Exercise inputs below:

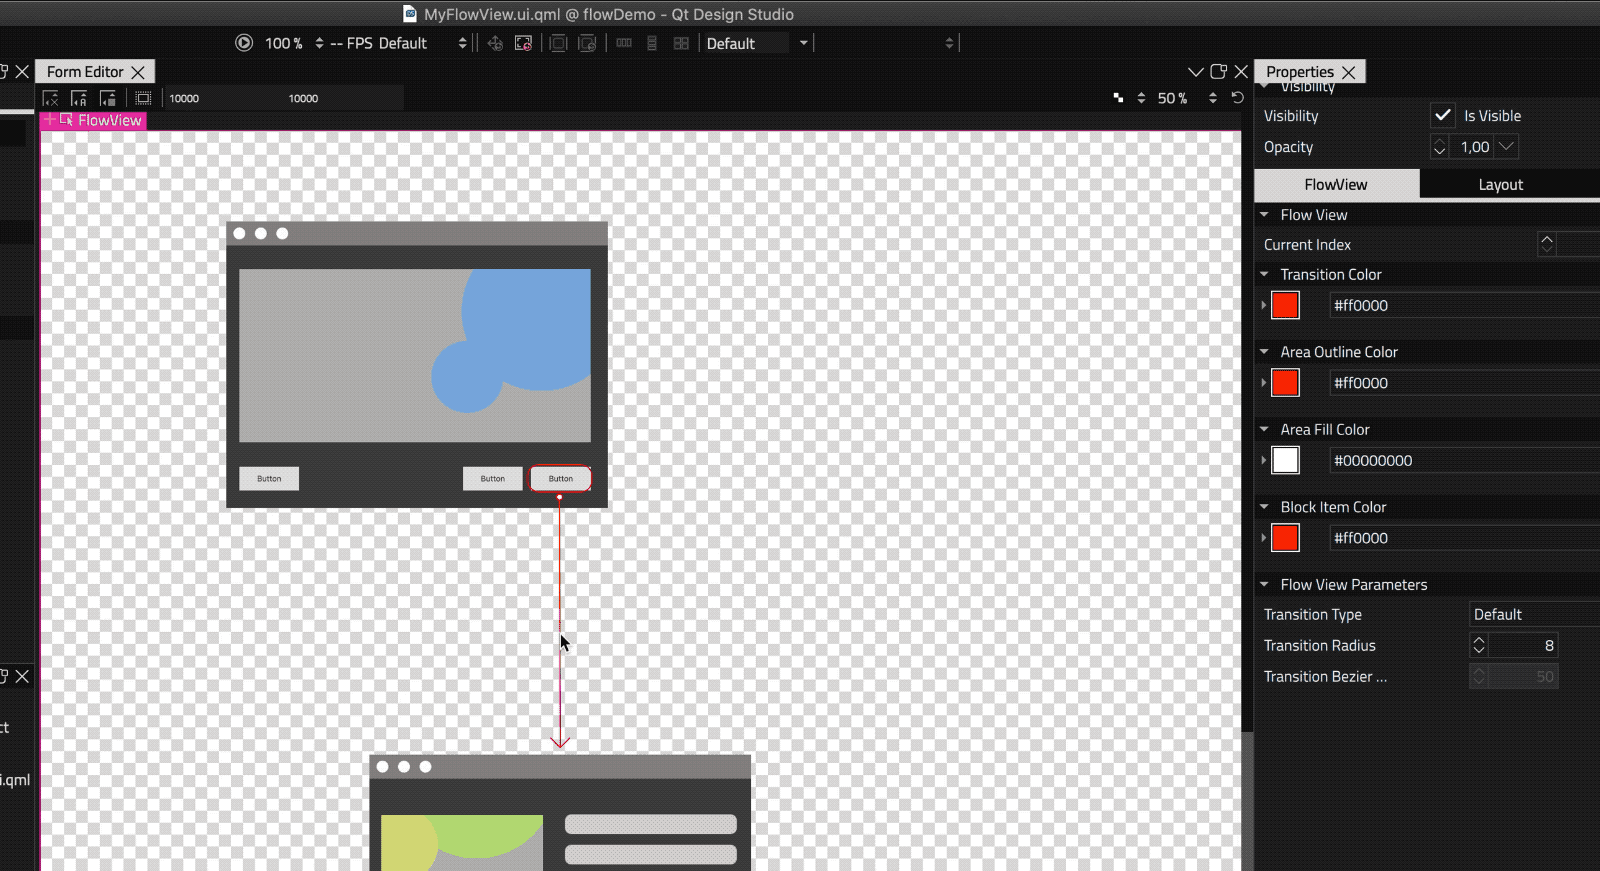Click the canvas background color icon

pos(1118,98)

End of Exercise inputs.
Exercise inputs below:

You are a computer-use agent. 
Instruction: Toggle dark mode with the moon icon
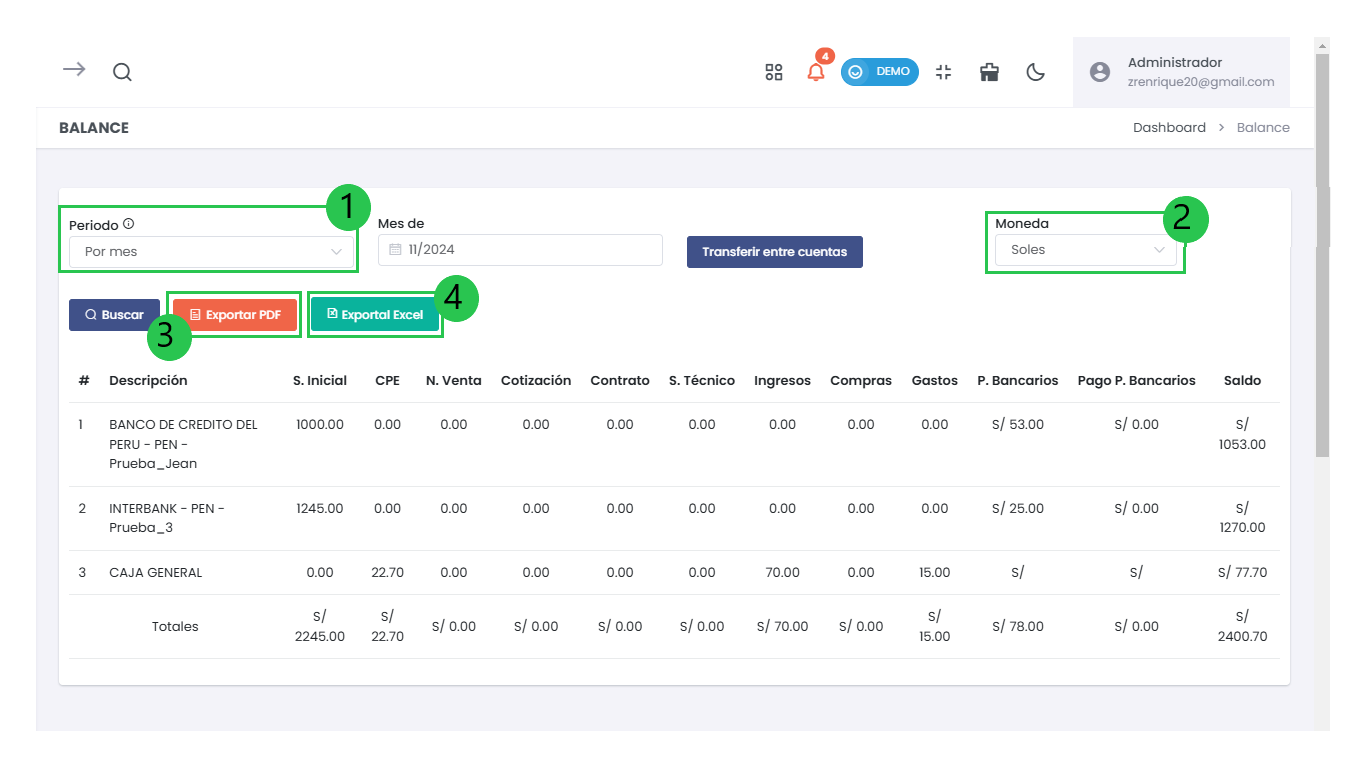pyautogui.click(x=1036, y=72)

End of Exercise inputs.
Exercise inputs below:

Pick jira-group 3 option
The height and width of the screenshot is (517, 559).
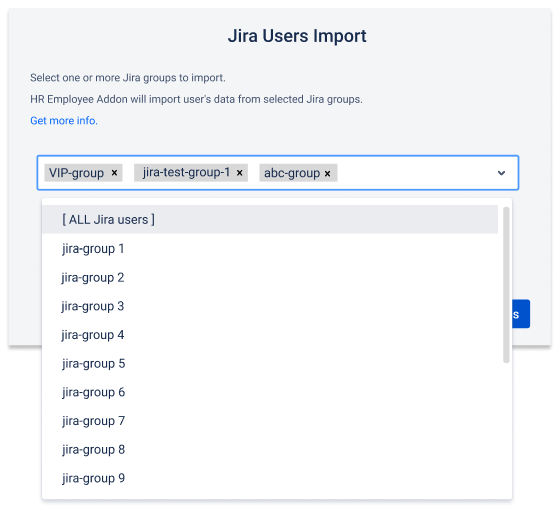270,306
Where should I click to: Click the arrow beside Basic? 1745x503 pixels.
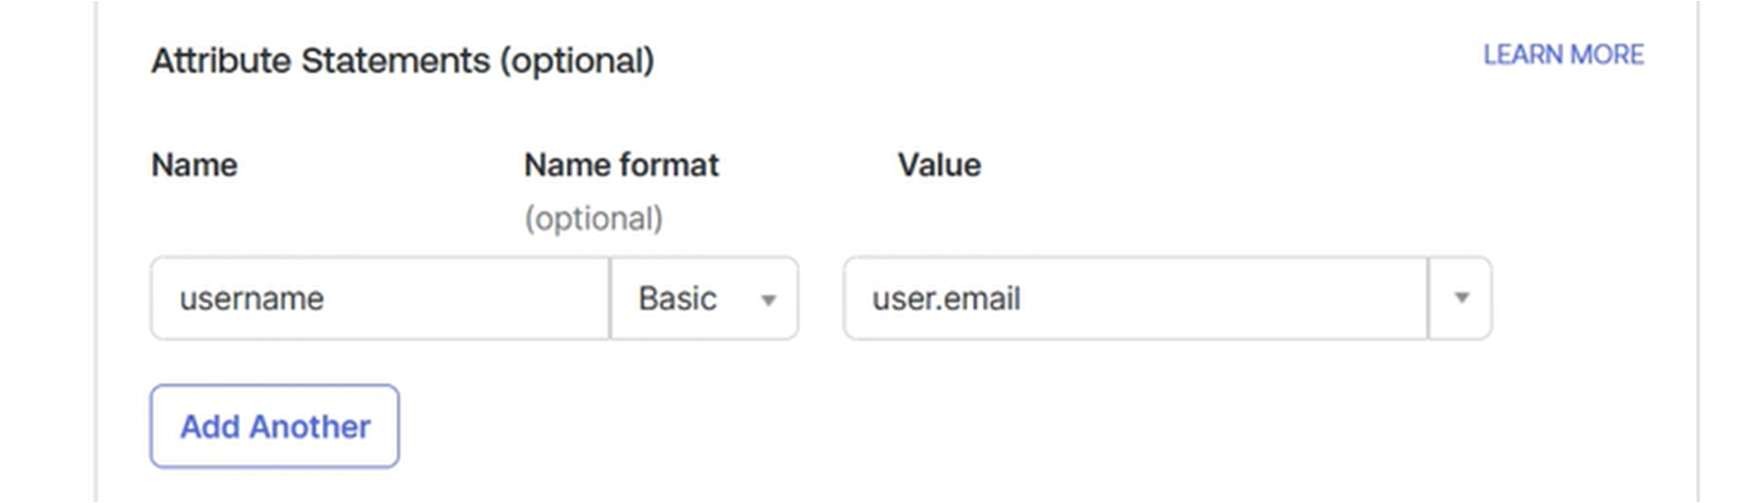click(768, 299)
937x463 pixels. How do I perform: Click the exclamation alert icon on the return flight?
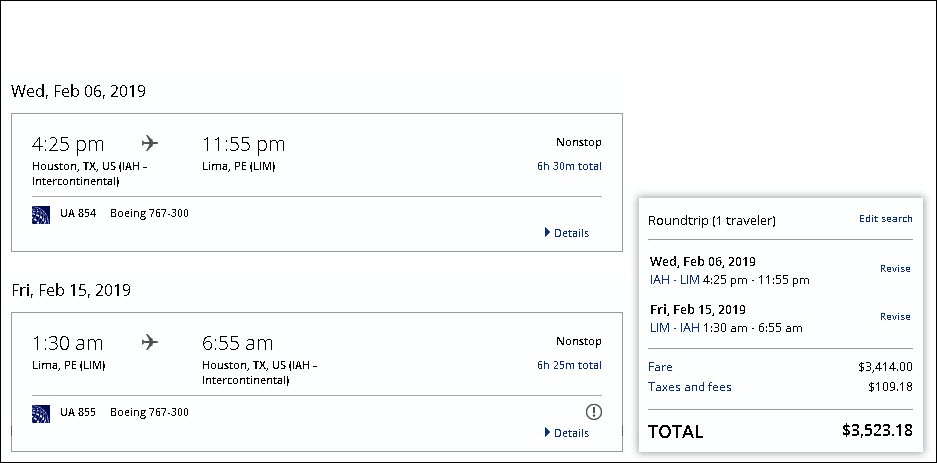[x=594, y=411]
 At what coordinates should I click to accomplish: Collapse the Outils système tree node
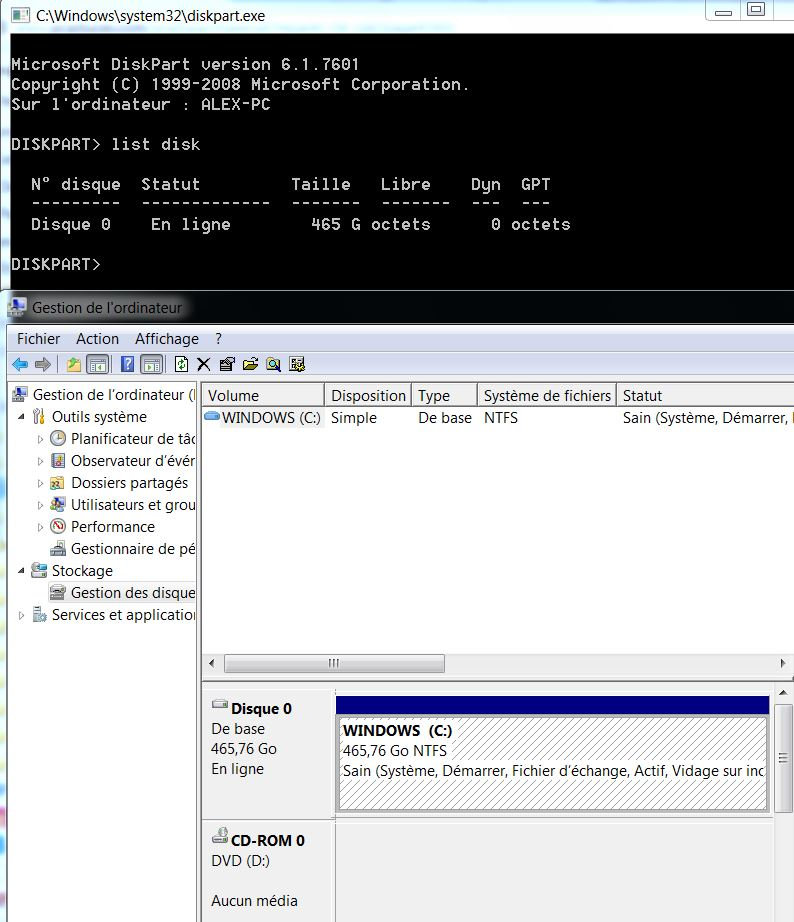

End of Exercise inputs.

• [Directions]: Using the data above, print only the lines starting at the one with "937x463 pixels. How" and ending at the one with "At what coordinates", exactly as they stand, minus the pictures.

• [Response area]:
937x463 pixels. How do I perform: Click the exclamation alert icon on the return flight?
[x=594, y=411]
 At what coordinates should I click to accomplish: Collapse the Outils système tree node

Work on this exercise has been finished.